BEGIN RECORDS FOR THIS EXERCISE

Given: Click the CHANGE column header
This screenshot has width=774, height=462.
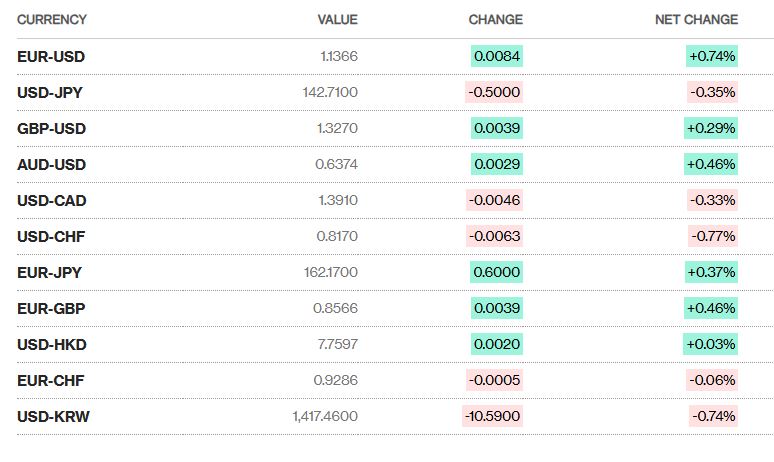Looking at the screenshot, I should click(496, 19).
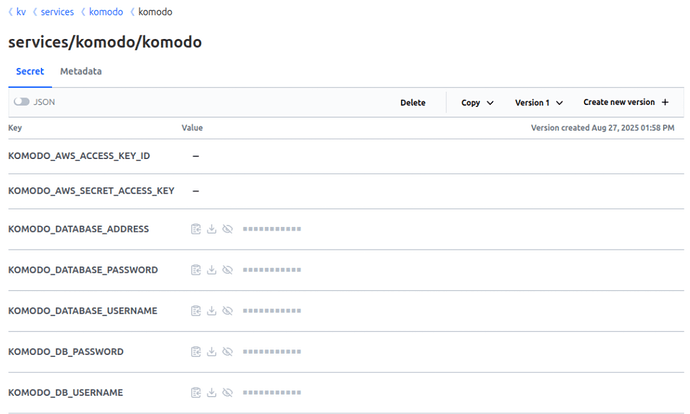Download the KOMODO_DATABASE_ADDRESS value

click(211, 229)
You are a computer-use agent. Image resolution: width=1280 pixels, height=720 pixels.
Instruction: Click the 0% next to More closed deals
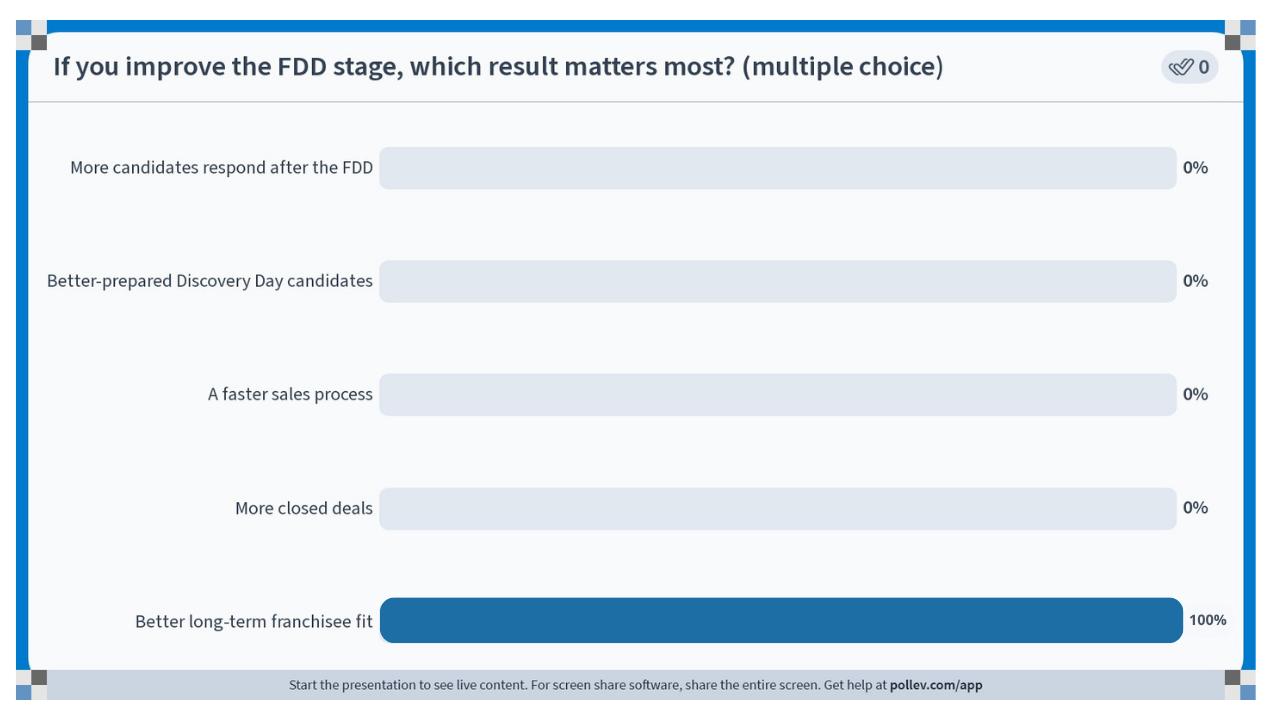click(1195, 508)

END RECORDS FOR THIS EXERCISE

### [EXERCISE PROMPT]
Give an exact copy of the data, and omit any pictures it holds.

### [RESPONSE AREA]
Given: Click the CHANGE column header
This screenshot has width=774, height=462.
Looking at the screenshot, I should click(496, 19).
Download the KOMODO_DATABASE_ADDRESS value

click(211, 229)
You are a computer-use agent. Image resolution: width=1280 pixels, height=720 pixels.
Instruction: Click the 0% next to More closed deals
click(1195, 508)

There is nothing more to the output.